[whatwg] HTML 5 vs. XHTML 2.0 from Laurens Holst on 2004-11-14 (public-whatwg-archive@w3.org from November 2004)

From: Laurens Holst <lholst@students.cs.uu.nl>
Date: Mon, 15 Nov 2004 00:58:53 +0100
Message-ID: <4197F13D.4010103@students.cs.uu.nl>
Matthew Thomas wrote:
> What Henri said. If long-term fidelity is important, HTML should be  
> something you convert to, not your native format.  
> <http://diveintomark.org/archives/2003/01/13/semantic_obsolescence>

I don't see why I can't use HTML (+ XHTML 2.0) as the base for my 
documents. It is a well-known, well-defined markup standard, which 
everybody knows and can easily be viewed by everyone using a tool they 
all have: a browser. I never heard of Docbook.

Of course stuff like XHTML 2.0 links won't work in currently existing 
browsers (the a tag is out in XHTML 2.0 in favour of an attribute which 
can turn any element into a link), but that's where the use of HTML 5 
would come in; with HTML 5, I could still use 'a' tags for them.


>> ...
>> I don't think this is a spec just for 'the ignorant mass'. A spec  
>> aimed at them can hardly be taken seriously, because it will take a  
>> lot to make them learn.
> 
> There are more of them than there are of you and me, and we benefit  
> from their documents on the Web. (You might reminisce about the days  
> before GeoCities and Xanga and Time Cube, but those were also the days  
> before Google and eBay and Wikipedia.)

Do you think 'they' will notice any spec at all? I very much doubt it.

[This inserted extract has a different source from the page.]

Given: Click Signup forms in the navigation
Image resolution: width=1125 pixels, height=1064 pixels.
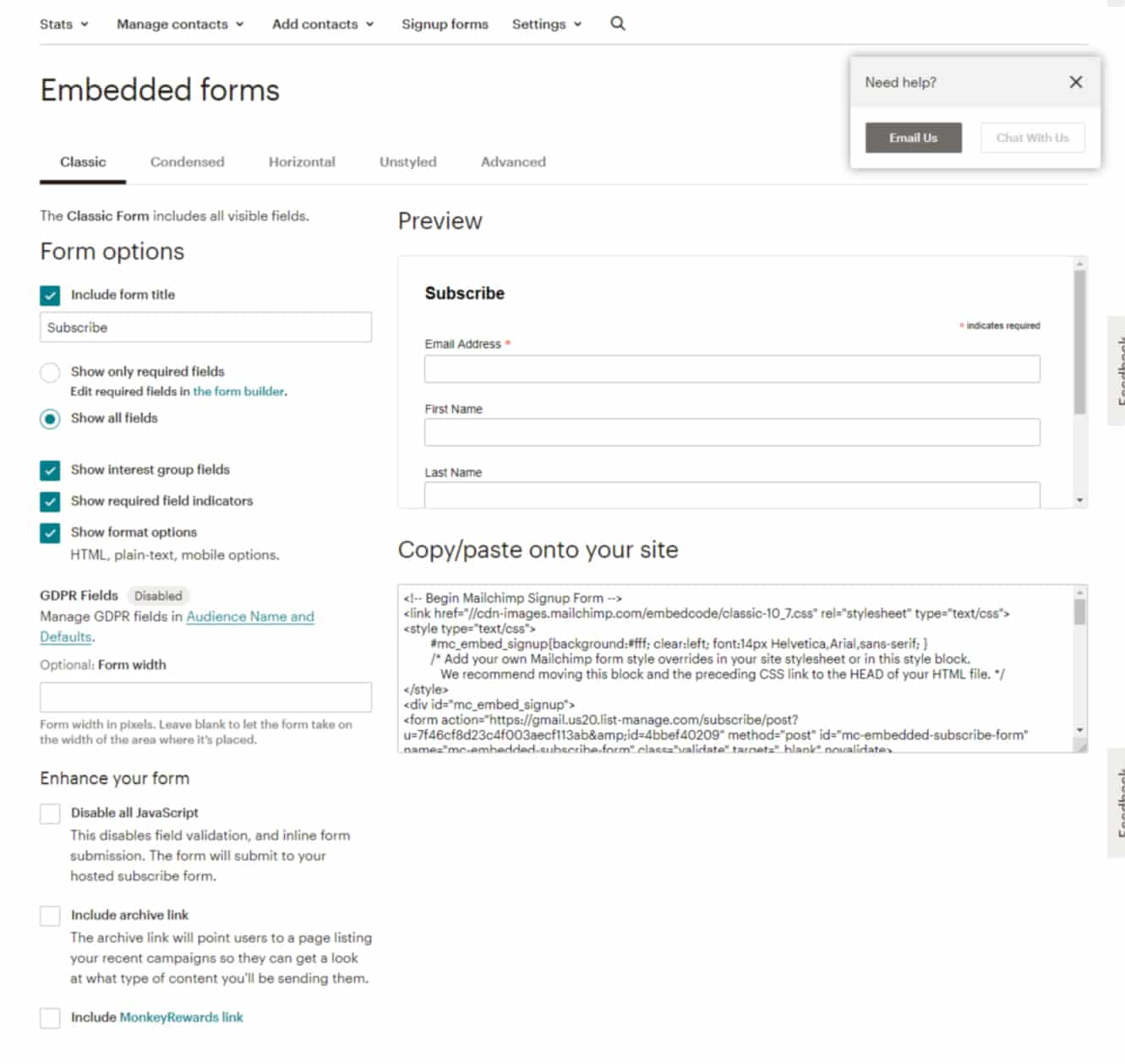Looking at the screenshot, I should [x=445, y=24].
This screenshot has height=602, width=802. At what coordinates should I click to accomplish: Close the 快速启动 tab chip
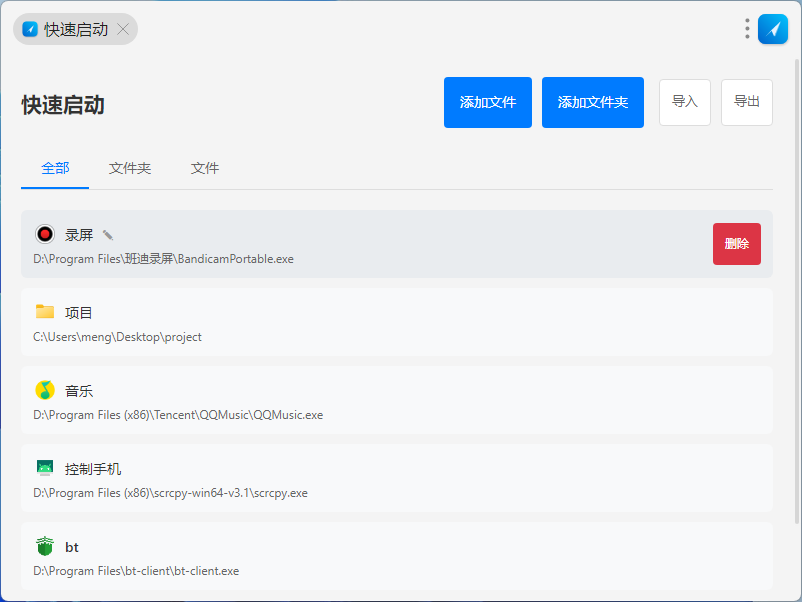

No, they will just go on using the <font> tags they learned about 10 
years ago.


>> ...
>> Anyway, let me stress again that for 'HTML 5' I am highly in favour 
>> of  adopting XHTML 2.0 with the unused HTML 4.01 tags marked 
>> 'deprecated'  (this is an important difference from XHTML 2.0 which 
>> removes them  altogether), and perhaps some additions. Because XHTML 
>> 2.0 is  definitely a more serious markup language.
> 
> The Web is not, and since about 1995 has not been, a serious medium. It  
> is much more often used for selling books than for publishing them, for  
> simulating sex than for discussing it, and for posting opinions than  
> for posting facts. For the Web's pockets of seriousness you might use  
> XHTML 2.0, but XHTML 2.0 is rather primitive; why not use TEI P4 instead?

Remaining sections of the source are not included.